The wind changed when she stepped past the gate.
Ashroot's edge was not marked by walls or fences, but by silence. A line of dead grass, a twisted tree with iron nails in its bark, a cairn of bones too carefully stacked to be chance. That was the edge of safety—or whatever passed for it here.
Elara walked beyond it.
The fog peeled back like breath on a mirror, revealing a dirt path barely wide enough for two. It was uneven and sunken, lined with gnarled trees whose branches clawed at the sky. Moss clung to the trunks like old skin. The air grew colder, sharp and metallic, tasting faintly of rust.
She walked fast. Her boots crunched dry leaves and brittle twigs. She didn't look back.
But she heard the steps.
Soft. Slower than hers. A drag-and-tap rhythm.
She didn't stop.
"Do you ever do what you're told?" she asked aloud.
Mira caught up with a grin. She wore two coats, three scarves, and carried a pack nearly her size. Her hair was a mess of black tangles stuffed beneath a knit cap. One of the raccoons from the village sat on her shoulder, looking just as unimpressed as Elara.

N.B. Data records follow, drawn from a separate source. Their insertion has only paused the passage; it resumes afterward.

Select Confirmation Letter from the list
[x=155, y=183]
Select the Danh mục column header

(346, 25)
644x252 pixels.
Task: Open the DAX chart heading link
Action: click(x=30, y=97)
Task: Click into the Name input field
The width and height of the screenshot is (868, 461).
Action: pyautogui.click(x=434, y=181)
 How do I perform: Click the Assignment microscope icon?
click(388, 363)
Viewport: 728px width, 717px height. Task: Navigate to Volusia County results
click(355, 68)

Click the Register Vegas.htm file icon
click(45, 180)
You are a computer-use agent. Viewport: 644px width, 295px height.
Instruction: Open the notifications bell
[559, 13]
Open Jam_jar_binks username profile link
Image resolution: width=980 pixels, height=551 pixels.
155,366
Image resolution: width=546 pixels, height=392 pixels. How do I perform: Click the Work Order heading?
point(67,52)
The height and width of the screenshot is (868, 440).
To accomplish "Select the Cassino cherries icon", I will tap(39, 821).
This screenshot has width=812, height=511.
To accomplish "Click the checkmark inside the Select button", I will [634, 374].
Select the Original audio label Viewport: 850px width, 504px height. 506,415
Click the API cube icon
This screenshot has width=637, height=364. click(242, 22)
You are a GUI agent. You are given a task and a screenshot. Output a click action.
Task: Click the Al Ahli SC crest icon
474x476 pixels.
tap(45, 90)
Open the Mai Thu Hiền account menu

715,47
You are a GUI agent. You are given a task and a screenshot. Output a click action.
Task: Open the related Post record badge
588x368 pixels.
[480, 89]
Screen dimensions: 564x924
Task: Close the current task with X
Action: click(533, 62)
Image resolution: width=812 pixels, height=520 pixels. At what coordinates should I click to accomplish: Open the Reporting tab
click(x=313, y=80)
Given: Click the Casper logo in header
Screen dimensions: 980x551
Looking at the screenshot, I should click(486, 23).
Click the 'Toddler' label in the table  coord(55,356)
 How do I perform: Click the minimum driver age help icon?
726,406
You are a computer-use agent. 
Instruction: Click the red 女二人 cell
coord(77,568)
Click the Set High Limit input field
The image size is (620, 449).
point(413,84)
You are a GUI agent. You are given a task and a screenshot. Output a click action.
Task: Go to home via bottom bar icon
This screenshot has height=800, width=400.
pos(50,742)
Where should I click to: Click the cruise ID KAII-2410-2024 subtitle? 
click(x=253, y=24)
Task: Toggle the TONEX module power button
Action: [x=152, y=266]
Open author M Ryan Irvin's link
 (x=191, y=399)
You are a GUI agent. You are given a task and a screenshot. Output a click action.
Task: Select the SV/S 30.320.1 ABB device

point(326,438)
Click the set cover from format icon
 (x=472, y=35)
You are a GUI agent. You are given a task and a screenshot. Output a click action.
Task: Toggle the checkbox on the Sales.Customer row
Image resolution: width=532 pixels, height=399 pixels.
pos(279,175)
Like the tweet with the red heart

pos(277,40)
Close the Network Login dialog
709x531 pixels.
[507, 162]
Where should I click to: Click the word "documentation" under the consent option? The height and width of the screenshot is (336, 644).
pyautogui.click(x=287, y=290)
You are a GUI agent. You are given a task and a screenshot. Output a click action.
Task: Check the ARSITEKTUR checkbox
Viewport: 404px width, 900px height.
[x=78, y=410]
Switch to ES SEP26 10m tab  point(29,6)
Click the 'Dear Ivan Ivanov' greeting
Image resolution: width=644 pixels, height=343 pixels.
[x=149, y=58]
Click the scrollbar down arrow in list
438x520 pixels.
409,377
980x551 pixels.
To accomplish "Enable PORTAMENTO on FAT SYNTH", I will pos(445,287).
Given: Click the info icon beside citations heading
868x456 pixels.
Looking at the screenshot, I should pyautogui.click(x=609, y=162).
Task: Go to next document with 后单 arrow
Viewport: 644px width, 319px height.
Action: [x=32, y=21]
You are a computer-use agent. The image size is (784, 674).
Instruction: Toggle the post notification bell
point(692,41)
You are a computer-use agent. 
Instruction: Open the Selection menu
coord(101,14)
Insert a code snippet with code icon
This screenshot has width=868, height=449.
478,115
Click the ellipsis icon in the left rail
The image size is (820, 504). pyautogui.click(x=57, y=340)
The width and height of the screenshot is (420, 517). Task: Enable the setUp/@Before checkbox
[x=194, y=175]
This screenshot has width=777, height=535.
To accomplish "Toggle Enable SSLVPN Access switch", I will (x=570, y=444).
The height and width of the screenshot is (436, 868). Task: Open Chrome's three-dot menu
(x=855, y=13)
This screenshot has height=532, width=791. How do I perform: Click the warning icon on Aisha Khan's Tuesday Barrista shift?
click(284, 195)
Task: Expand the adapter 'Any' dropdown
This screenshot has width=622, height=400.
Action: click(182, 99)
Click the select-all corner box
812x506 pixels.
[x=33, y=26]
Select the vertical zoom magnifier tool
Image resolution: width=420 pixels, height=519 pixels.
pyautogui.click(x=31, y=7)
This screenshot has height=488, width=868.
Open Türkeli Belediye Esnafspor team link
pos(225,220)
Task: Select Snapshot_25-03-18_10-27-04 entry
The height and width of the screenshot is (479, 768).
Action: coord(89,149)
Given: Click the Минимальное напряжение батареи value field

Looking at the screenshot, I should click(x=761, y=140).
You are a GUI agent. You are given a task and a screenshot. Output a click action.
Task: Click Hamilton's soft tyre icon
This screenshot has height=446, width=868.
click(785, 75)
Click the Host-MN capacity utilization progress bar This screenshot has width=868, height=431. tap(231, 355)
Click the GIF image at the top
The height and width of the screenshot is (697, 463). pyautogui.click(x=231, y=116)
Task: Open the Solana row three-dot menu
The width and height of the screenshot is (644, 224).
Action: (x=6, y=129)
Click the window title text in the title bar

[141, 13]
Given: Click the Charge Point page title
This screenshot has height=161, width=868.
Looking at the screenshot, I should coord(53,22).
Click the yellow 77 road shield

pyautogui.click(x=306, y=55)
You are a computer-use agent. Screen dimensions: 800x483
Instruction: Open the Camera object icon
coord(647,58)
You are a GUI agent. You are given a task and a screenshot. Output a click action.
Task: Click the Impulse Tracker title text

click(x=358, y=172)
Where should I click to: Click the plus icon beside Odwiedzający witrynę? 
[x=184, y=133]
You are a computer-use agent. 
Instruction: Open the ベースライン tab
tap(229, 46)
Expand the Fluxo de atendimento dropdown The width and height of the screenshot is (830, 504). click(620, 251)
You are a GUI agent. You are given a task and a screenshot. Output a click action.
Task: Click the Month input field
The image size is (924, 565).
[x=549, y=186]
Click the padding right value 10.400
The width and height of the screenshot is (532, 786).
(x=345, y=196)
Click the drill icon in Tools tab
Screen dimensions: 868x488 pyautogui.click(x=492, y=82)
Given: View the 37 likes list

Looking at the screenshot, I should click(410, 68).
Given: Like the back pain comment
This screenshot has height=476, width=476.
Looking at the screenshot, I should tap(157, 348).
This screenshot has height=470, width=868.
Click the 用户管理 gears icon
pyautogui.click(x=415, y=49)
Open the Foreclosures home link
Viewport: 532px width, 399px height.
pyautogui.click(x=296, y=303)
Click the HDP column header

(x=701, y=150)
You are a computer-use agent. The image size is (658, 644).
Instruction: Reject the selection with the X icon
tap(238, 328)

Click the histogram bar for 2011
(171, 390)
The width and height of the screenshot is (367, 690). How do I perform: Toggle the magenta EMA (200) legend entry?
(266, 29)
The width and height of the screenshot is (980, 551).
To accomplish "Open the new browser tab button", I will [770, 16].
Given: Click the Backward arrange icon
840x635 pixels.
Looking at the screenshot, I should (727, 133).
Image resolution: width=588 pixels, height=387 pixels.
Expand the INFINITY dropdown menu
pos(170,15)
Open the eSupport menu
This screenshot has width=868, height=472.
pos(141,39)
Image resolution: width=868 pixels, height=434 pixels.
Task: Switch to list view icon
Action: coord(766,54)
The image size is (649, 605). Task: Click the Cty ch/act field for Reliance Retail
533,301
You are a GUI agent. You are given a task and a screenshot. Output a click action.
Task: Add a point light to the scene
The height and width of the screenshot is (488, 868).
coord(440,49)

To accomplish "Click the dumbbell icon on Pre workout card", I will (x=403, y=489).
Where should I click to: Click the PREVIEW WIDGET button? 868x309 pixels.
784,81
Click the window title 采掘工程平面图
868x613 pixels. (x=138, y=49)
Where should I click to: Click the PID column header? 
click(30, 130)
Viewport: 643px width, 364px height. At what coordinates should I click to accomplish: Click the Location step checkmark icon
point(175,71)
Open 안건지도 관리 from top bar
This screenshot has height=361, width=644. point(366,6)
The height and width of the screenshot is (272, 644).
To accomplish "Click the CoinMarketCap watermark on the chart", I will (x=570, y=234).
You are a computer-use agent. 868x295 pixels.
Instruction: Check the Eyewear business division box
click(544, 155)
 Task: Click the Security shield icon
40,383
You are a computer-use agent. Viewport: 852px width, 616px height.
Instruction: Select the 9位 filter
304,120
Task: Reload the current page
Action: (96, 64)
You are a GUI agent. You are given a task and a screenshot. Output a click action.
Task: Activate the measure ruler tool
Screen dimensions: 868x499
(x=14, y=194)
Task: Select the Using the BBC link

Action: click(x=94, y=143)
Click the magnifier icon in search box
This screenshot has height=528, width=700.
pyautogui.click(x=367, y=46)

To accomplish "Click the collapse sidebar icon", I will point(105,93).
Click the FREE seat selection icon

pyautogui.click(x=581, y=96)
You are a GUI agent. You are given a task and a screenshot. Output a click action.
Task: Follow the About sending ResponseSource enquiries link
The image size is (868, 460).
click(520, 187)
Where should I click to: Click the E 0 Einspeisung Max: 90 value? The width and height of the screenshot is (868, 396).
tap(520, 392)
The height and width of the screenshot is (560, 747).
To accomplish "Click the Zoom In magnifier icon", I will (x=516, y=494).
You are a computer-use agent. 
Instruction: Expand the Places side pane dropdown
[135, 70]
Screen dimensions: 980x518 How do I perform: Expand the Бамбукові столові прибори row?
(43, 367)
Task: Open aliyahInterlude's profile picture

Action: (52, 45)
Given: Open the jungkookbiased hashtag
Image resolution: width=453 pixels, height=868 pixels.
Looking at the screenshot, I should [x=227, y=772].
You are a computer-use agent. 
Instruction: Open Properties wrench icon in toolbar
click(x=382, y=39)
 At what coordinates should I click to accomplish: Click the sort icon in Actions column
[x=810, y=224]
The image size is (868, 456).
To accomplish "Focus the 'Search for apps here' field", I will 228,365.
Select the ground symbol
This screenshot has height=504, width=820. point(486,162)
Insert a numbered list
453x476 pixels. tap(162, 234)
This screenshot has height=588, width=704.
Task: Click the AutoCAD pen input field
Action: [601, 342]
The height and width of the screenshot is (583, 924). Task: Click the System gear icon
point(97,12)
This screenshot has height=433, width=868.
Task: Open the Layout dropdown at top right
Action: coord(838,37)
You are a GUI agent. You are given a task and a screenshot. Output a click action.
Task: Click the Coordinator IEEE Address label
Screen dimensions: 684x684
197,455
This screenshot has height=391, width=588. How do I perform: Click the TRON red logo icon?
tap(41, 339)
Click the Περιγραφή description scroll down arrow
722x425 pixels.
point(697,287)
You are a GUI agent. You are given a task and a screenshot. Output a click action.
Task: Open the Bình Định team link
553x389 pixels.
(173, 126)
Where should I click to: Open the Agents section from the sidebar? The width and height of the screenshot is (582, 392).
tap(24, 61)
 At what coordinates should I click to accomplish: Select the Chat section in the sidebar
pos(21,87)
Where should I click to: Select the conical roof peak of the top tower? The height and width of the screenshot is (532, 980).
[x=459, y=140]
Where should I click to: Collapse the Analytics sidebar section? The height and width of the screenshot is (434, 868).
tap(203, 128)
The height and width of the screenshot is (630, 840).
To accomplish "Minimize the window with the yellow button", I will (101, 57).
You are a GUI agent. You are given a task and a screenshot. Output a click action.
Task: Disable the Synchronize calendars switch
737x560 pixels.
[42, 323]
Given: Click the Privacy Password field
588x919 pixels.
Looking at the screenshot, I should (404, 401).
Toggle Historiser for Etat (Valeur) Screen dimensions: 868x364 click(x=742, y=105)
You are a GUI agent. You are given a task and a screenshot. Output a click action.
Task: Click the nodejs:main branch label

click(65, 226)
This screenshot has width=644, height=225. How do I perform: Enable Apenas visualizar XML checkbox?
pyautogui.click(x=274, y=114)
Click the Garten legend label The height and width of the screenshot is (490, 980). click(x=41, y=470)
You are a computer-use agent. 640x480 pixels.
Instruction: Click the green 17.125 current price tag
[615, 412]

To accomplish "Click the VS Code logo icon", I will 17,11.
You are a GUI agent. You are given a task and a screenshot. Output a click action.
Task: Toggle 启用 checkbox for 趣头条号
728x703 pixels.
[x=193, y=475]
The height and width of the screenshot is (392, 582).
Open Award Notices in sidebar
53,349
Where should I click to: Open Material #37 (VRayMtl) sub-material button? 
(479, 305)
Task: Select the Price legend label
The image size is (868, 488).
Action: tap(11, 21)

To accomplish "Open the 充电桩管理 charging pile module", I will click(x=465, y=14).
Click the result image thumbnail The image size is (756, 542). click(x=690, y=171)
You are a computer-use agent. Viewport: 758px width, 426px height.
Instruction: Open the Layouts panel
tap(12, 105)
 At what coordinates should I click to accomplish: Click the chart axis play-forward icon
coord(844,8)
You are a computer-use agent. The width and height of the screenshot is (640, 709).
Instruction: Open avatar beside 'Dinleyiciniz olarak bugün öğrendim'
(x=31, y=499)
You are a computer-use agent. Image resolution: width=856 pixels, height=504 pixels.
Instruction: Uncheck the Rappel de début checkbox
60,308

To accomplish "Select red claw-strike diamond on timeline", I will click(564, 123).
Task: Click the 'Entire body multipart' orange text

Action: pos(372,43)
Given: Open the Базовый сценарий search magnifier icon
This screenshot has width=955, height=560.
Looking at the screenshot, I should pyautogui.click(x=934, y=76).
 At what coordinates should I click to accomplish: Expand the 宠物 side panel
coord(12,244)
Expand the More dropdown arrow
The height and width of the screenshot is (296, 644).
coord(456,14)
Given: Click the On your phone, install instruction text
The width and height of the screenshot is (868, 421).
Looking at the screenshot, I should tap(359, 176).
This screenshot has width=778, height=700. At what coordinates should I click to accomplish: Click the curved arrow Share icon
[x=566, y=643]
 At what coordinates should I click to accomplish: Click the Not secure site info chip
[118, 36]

"Not once in my life," Mira said proudly.
"I told you to stay behind."
"You did. I also told you I'd follow. So now we're even."
Elara turned to face her fully. "You're not strong enough for this. You make jokes when you're scared. You trip on flat ground. You're a child."
"I'm sixteen."
"Still a child."
"I can cook," Mira offered. "I can find mushrooms that only make you slightly hallucinate. And I can scream really loud if something tries to eat us. That's a skill."
Elara opened her mouth to argue—but the raccoon bared its teeth and hissed.
Mira gave it a scratch behind the ear. "He agrees with me."
Elara sighed. "You're going to get yourself killed."
Mira's grin faded. She looked past Elara, toward the gray horizon.
"Maybe," she said softly. "But I'd rather die walking forward than rotting behind village walls, waiting for something worse."
Elara said nothing.
They kept walking.
The Hollow Road wound through forest that didn't breathe.
There were no birds. No wind. The trees didn't sway. The fog thickened until the world felt carved from ash and bone. Elara felt her heartbeat louder than her footsteps.
They passed remnants of failed campsites—burned-out fire pits, torn tents, bones with bite marks too large to be wolf.
Once, they found a tree with dozens of hands nailed to the trunk.
Mira stopped laughing after that.
On the second day, they met him.
The road narrowed, curling around a glade where the mist coiled low like sleeping cats. Elara heard the hum first—low, rhythmic. Not quite singing. Not quite human.
She raised her blade.
Mira stepped closer, whispering, "Don't you dare say 'it's probably nothing.' That's how people die in stories."
Elara didn't answer.
A figure stood in the glade. Cloaked in red, face obscured by a veil of black thorns woven like a crown. He stood perfectly still, arms out, palms upward. A small fire burned at his feet—but it didn't give off heat or smoke.
"Don't move," Elara said.
Mira had already crouched, rummaging in her pack. "I've got salt. I've got sage. I've got... expired honeycakes?"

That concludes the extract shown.